When the Harper government tables its latest budget Tuesday afternoon, it will include continued funding for a massive, opulent new headquarters for Canada’s electronic spy agency, CSEC.
The $1.2-billion building on Ottawa’s east side — dubbed the “spy palace” by critics and believed to be the most expensive government building ever constructed in Canada — has become a rallying point for activists protesting in the wake of allegations that CSEC has been spying on Canadians, in contravention of its mandate and possibly Canadian law.
More than 45 organizations, including OpenMedia, the Canadian Civil Liberties Association, Greenpeace and several unions, are launching a campaign Tuesday “to tell MPs to stop wasting billions on Canada’s expensive online spying apparatus,” according to a statement from OpenMedia.
It’s part of a multinational event, dubbed “The Day We Fight Back,” meant to launch a new, ongoing campaign to bring government surveillance under control.
In CSEC’s new headquarters, the Canadian activist groups see a potent symbol of the growth of the surveillance state in recent years.
“We now have this dramatic, visual point of reference for CSEC — this grand piece of architecture rising in the east end — at a time when surveillance is becoming more and more of an issue,” Ian MacLeod, an Ottawa Citizen reporter who covers national security issues, explained to CBC Radio last fall.
Government estimates place the official cost of the new CSEC headquarters at $867 million, but according to a CBC investigation last fall, the building’s final cost will be closer to $1.2 billion. And when the $3-billion contract to operate the building for 20 years is added, the new HQ’s cost soars past $4 billion.
As the CBC noted, the building has more floor space than Toronto’s Air Canada Centre, and cost enough to build “several” large hospitals. It will house about 2,000 CSEC employees.
“Canadians are wasting billions of taxpayer dollars on a bloated spy bureaucracy that is monitoring our private lives,” OpenMedia.ca executive director Steve Anderson said in a statement.
“It’s time for common sense to prevail. We need to rein in CSEC and other security agencies before they get even more out of control. That’s why we’re calling on MPs to make a firm commitment to introduce pro-privacy legislation to protect the privacy of all residents of Canada.”
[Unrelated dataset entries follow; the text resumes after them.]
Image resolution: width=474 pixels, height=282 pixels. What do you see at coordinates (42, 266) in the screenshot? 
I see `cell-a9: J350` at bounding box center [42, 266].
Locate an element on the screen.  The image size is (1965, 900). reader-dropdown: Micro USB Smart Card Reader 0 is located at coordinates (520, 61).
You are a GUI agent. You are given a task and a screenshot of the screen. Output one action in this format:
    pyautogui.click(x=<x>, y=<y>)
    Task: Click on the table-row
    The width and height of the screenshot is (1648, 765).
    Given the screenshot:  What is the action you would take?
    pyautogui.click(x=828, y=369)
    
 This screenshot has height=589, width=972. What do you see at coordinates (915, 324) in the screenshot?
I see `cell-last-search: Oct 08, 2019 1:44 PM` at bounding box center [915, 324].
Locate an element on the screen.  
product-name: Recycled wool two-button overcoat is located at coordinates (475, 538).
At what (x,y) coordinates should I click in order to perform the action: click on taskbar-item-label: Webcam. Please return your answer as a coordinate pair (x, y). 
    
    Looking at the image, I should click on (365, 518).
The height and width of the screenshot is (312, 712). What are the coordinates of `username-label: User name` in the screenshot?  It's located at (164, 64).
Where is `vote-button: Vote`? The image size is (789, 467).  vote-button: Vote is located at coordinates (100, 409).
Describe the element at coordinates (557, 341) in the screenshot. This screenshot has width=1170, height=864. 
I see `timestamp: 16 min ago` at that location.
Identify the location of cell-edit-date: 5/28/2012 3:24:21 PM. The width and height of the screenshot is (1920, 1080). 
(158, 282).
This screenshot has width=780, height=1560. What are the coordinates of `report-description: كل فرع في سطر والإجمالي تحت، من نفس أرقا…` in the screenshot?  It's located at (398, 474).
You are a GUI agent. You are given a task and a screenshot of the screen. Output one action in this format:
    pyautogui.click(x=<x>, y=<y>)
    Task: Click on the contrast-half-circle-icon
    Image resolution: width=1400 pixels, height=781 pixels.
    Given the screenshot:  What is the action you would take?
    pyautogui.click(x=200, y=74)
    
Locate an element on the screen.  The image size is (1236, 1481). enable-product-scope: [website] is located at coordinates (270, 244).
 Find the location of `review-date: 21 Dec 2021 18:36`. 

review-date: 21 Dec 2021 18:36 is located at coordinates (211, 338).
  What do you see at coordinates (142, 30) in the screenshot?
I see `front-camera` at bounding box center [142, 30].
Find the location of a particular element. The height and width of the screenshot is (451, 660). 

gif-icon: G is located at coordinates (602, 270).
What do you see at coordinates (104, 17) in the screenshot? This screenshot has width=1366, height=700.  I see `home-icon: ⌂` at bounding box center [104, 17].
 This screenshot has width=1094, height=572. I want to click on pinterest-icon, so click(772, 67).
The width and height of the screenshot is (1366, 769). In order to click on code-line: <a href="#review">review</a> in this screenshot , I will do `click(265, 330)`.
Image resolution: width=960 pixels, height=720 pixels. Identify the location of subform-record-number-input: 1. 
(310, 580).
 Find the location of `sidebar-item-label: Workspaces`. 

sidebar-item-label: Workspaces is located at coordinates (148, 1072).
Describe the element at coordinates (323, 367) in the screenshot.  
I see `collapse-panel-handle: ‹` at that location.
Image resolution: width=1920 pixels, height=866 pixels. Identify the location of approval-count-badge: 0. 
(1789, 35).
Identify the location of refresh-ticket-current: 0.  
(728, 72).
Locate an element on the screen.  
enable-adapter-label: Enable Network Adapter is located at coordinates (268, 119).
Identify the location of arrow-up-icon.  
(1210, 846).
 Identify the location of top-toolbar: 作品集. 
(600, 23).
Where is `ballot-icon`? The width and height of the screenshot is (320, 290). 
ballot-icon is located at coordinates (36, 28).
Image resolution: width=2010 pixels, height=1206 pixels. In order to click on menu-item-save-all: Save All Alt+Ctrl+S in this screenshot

Documents from Edward Snowden’s trove of NSA data indicate that CSEC spied on Canadian travelers through WiFi hot spots at a major airport. The Harper government denies that the privacy of Canadians was invaded in the experiment, but privacy experts say the metadata collected by the CSEC would have exposed a great deal of private information about the targeted individuals.
The CSEC headquarters is being developed by Plenary Group Canada, an infrastructure company that specializes in government projects. The building is expected to be completed this year. Plenary Group boasts of the building’s innovative green technologies.
“Walls of windows fill the facility with natural light and reduce the building’s electricity consumption and rainwater collection ponds reduce the facility’s consumption of water for irrigation,” the company’s fact sheet reads.
In an interview with CBC, former CSEC head John Adams admitted the building didn’t need to be an “architectural wonder.”
“But, you know, glass in this [CBC] building is the same price as glass in that [CSEC] building,” he said. “That building is just going to look an awful lot better than this building … That facility is going to be quite magnificent.”